Arthroscopy. The surgical technique most commonly used for repairing a SLAP injury is arthroscopy. During arthroscopy, your surgeon inserts a small camera, called an arthroscope, into your shoulder joint. The camera displays pictures on a television screen, and your surgeon uses these images to guide miniature surgical instruments.
Left image—a normal labral construct demonstrating the attachment of the long head of the biceps to the labrum
Center image—a type III labral tear which is typically treated with surgical excision of the torn portion of the labrum
Right image—a surgical repair of a type II labral tear with anchors and suture repair
Because the arthroscope and surgical instruments are thin, your surgeon can use small incisions (cuts), rather than the larger incision needed for standard, open surgery.
Repair options. There are several different types of SLAP tears.
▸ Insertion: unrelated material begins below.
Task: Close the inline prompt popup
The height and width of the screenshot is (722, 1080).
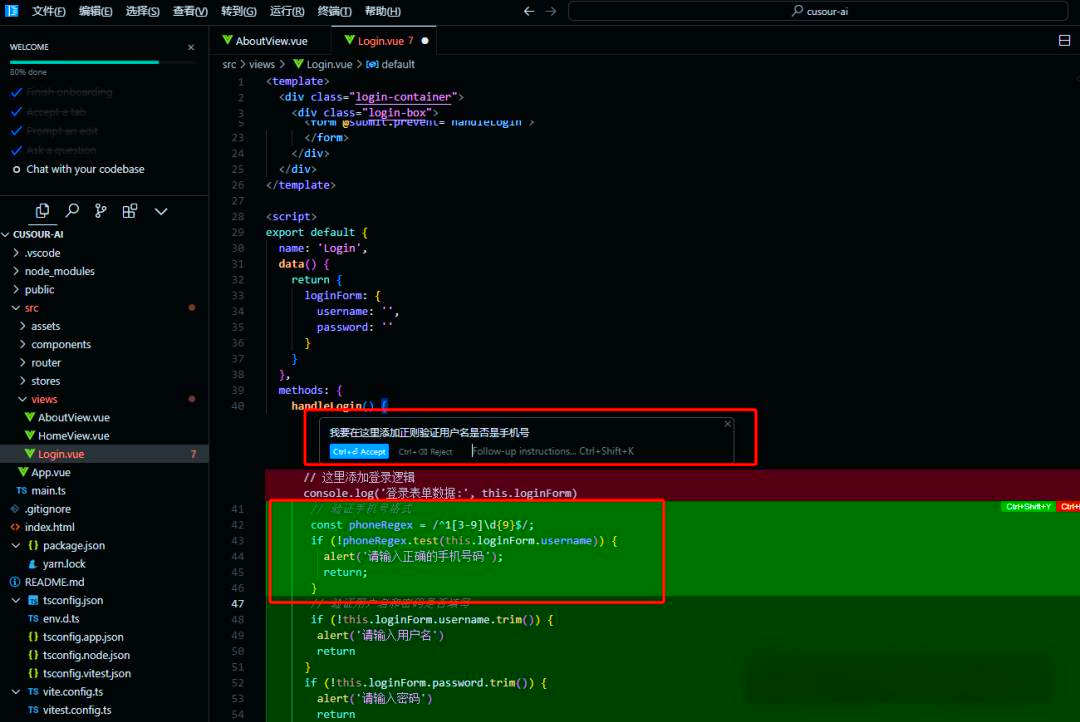Action: [728, 424]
Your surgeon will determine how best to repair your SLAP injury once he or she sees it fully during arthroscopic surgery. This may require simply removing the torn part of the labrum, or reattaching the torn part using stitches. Some SLAP injuries require cutting the biceps tendon attachment. After releasing the attachment, the biceps may be released without repair (tenotomy) or tenodesed. Tenotomy leaves a deformity of the biceps, but does not require alterations in demand to allow for healing. Tenodesis may occur in the bicep groove via an arthroscope or below the level of the pectoralis—sub pectoral. Both techniques are utilized and a discussion of which technique is appropriate in your case is part of the discussion.
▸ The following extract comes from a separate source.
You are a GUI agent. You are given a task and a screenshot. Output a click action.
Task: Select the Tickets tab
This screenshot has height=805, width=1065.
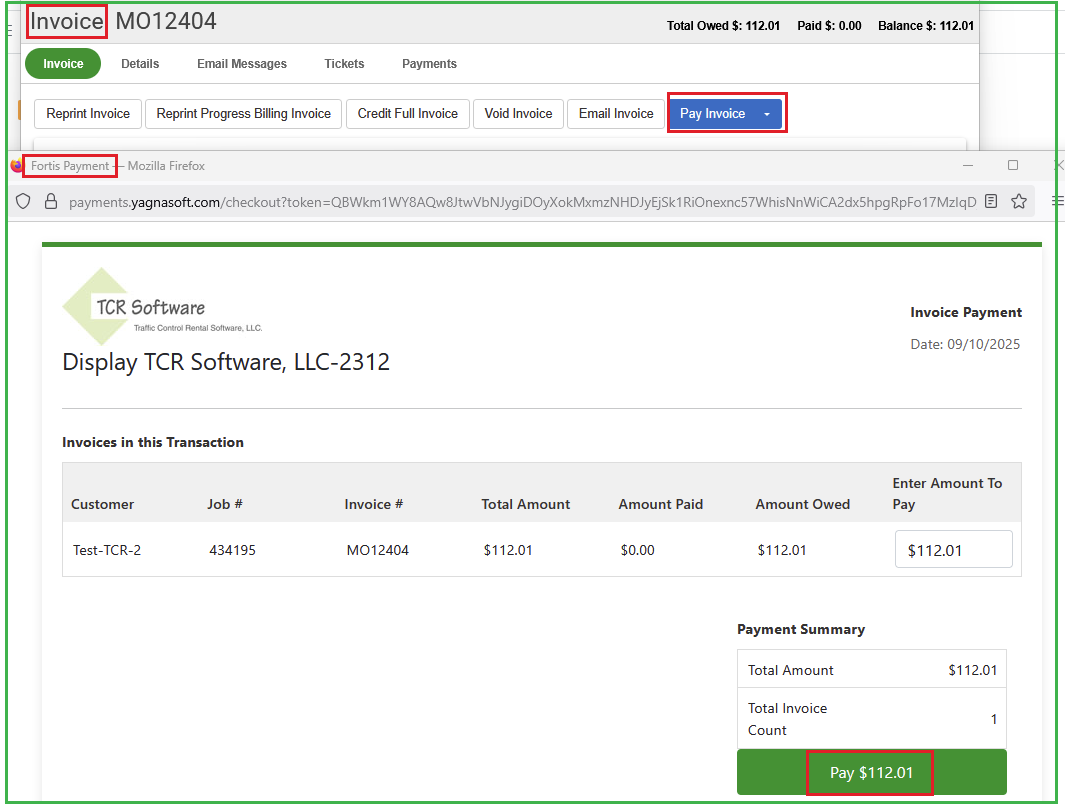pyautogui.click(x=344, y=63)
Failed SLAP repairs often cause continuing pain. If the pain does not resolve with conservative management, repeat surgery is typically indicated which usually does not involve attempts at another labral repair. Typical management includes debridement of the labral repair and tenodesis of the bicep tendon. The majority of patients with revision labral surgery can return to full activity, but a significant portion (approximately 35%) still have symptoms which preclude full activities.
Rehabilitation
After surgery, the arm is typically placed in to a sling to rest. Shoulder motion is begun between 1-3 weeks after surgery and based upon the type of instability. Typically shoulder strengthening is instituted around two months after surgery. Shoulder strength and return to sporting activities begin 4-6 months post-surgery. Many studies have shown equally good outcomes for patients doing their therapy at home versus formal physical therapy. Improvements in strength and performance may occur up to one year after surgery. The majority of patients, but not all, will return to full activity after SLAP surgery.